** ROWS **
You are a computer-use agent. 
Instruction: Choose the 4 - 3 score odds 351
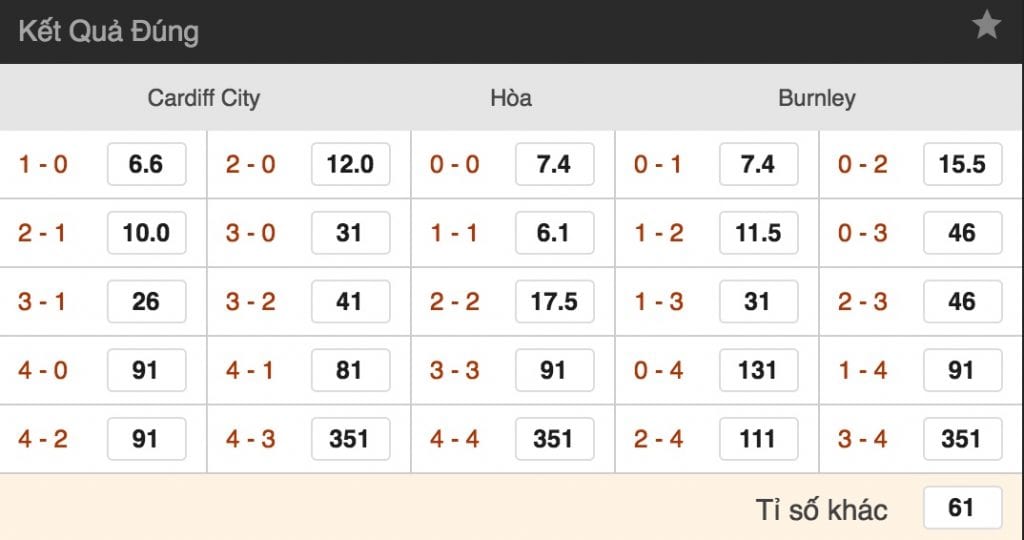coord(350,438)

--

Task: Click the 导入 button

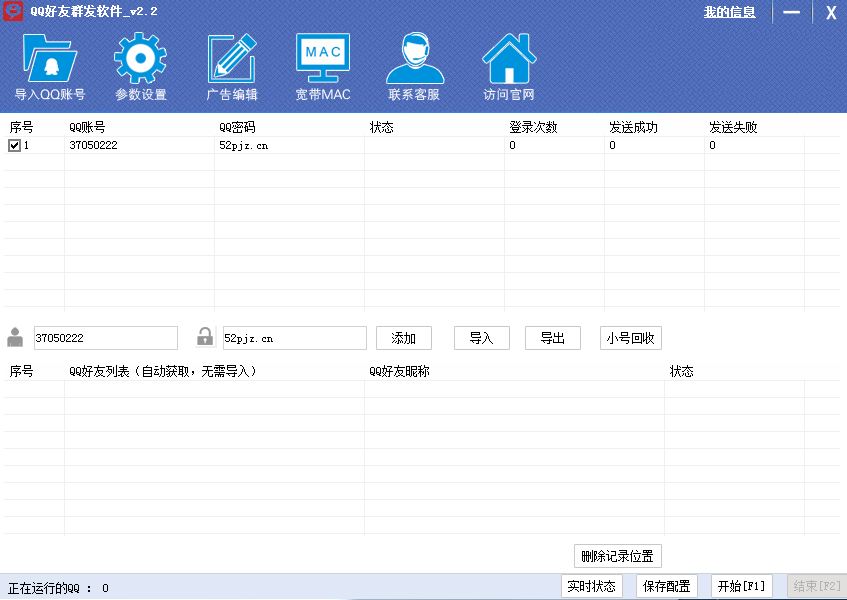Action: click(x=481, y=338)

** AIM **
Put the lines from the one containing "You are a computer-use agent." through the one containing "coord(350,438)", inclusive, into a JSON list of strings, one string per line with blank lines omitted. Leave out the pictures.

** SOLUTION FOR THIS PROBLEM **
[
  "You are a computer-use agent. ",
  "Instruction: Choose the 4 - 3 score odds 351",
  "coord(350,438)"
]